Wang Hao, a senior researcher at the Zhixin Investment Research Institute, pointed out that short-term credit and bills of the corporate sector declined significantly in July, and medium- and long-term loans maintained steady growth. Both the short-term and medium- and long-term credits of the residential sector have fallen sharply. The former is mainly affected by seasonal factors, and the latter is closely related to the recent strict real estate control policies.

Soochow Securities’ macro team believes that mid- and long-term loans have cooled down, and short-term loans have experienced a super-seasonal decline. Under the dual pressure of strengthening supervision of real estate and local hidden debts, residential and corporate medium- and long-term loans have cooled. In addition, the unexpected shrinking of short-term loans was also an important drag on credit in July. Taking into account the growth rate of M1 and changes in deposits, the pressure on business operations has increased significantly, and the recovery of residents’ willingness to consume under the repeated epidemic has been hindered.

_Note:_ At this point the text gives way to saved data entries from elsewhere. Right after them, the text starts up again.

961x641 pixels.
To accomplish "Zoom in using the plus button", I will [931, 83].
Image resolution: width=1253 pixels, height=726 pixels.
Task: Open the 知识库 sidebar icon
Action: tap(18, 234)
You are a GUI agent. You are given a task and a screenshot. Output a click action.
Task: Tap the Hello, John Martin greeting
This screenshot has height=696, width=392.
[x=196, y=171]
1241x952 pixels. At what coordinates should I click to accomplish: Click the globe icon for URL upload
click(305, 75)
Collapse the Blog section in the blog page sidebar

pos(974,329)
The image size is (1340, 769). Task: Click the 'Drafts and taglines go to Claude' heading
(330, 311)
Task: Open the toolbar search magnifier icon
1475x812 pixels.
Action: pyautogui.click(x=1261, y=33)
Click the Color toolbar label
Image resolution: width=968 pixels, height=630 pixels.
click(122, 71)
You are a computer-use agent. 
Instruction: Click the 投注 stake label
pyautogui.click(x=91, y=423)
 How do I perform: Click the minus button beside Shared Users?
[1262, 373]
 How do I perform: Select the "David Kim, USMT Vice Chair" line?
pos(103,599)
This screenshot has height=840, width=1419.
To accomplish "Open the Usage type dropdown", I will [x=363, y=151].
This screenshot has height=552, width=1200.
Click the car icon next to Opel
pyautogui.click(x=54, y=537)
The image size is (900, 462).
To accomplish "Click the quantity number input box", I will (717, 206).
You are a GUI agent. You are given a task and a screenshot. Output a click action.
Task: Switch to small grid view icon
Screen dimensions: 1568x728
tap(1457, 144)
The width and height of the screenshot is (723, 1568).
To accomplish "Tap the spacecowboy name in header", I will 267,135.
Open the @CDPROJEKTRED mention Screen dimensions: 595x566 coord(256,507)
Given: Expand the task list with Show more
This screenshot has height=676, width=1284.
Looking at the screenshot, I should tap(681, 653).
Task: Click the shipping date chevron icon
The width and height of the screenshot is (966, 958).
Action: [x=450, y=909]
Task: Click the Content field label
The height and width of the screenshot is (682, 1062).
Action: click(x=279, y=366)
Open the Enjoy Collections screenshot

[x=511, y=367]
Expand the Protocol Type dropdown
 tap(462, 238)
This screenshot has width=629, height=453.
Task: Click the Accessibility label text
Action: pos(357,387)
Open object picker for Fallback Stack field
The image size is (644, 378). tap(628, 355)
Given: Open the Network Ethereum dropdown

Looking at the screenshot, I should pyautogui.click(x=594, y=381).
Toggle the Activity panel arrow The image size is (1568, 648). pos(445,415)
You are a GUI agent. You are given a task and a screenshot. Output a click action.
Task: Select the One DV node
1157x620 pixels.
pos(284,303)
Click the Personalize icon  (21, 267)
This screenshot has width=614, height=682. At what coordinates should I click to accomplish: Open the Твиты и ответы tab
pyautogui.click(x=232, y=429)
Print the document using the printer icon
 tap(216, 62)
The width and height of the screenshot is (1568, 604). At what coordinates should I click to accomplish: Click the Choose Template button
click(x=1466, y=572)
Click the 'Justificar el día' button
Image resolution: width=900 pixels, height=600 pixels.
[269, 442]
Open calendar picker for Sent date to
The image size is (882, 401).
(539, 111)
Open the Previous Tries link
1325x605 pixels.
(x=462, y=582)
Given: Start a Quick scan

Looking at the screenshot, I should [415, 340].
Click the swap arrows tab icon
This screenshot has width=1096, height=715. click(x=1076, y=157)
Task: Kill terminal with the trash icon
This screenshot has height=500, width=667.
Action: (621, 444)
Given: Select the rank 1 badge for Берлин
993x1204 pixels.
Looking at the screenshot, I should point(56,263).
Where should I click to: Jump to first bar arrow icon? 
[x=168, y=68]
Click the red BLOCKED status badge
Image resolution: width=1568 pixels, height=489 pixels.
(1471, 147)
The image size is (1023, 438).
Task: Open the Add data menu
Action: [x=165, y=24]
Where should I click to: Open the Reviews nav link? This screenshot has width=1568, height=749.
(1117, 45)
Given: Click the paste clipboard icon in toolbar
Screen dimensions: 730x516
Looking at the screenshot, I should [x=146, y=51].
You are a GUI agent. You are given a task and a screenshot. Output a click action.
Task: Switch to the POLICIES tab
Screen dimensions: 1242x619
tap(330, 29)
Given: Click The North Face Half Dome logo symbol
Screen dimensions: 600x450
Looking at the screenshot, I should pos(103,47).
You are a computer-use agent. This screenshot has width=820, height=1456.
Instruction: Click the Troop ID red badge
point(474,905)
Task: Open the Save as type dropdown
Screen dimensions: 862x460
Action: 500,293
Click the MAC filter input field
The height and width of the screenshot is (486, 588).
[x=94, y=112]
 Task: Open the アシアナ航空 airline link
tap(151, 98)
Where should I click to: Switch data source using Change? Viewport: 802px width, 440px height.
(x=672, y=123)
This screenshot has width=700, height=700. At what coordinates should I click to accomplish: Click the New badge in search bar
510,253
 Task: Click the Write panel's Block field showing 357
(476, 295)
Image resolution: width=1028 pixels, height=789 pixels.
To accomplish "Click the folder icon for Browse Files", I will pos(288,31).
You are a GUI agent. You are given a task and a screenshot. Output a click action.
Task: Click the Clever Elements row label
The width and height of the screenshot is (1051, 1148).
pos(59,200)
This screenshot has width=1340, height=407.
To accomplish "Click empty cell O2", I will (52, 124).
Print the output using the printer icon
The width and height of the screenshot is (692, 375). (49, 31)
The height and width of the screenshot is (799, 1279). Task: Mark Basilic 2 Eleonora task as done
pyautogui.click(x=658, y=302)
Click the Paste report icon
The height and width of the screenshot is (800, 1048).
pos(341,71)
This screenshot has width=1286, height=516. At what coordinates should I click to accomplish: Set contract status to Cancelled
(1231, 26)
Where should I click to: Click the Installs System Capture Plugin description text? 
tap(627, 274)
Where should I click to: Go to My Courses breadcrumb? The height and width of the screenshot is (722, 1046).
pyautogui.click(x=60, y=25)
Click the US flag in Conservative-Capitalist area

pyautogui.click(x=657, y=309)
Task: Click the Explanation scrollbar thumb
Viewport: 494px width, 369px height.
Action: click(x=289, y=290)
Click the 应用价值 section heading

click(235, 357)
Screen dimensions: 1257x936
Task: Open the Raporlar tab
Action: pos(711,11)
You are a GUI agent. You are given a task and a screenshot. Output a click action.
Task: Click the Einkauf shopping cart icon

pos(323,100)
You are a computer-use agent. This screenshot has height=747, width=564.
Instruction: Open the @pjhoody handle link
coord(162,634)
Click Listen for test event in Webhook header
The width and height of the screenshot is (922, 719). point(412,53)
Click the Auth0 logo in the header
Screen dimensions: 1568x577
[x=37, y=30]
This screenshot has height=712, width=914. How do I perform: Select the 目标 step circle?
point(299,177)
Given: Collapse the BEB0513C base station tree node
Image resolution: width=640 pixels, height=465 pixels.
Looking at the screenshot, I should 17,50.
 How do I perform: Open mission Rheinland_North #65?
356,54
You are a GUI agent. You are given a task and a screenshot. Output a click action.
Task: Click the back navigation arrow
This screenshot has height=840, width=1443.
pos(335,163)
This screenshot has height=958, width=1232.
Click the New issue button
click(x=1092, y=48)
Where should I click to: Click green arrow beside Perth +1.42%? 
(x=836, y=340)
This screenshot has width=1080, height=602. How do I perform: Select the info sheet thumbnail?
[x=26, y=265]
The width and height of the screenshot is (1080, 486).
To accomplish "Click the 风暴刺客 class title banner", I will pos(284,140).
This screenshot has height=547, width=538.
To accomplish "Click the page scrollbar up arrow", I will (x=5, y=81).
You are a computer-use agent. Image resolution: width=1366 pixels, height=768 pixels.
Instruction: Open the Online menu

  M1 hit an 18-month low, the scissors gap between M2 and M1 continued to expand

The data shows that the balance of M2 at the end of July was 230.22 trillion yuan, an increase of 8.3% year-on-year, and the growth rate was 0.3 and 2.4 percentage points lower than the end of the previous month and the same period last year respectively; the balance of narrow money (M1) was 62.04 trillion yuan, an increase of 4.9% year-on-year , The growth rate was 0.6 and 2 percentage points lower than the end of last month and the same period of last year respectively; the balance of currency in circulation (M0) was 8.47 trillion yuan, a year-on-year increase of 6.1%. Net cash invested in the month was 37.1 billion yuan.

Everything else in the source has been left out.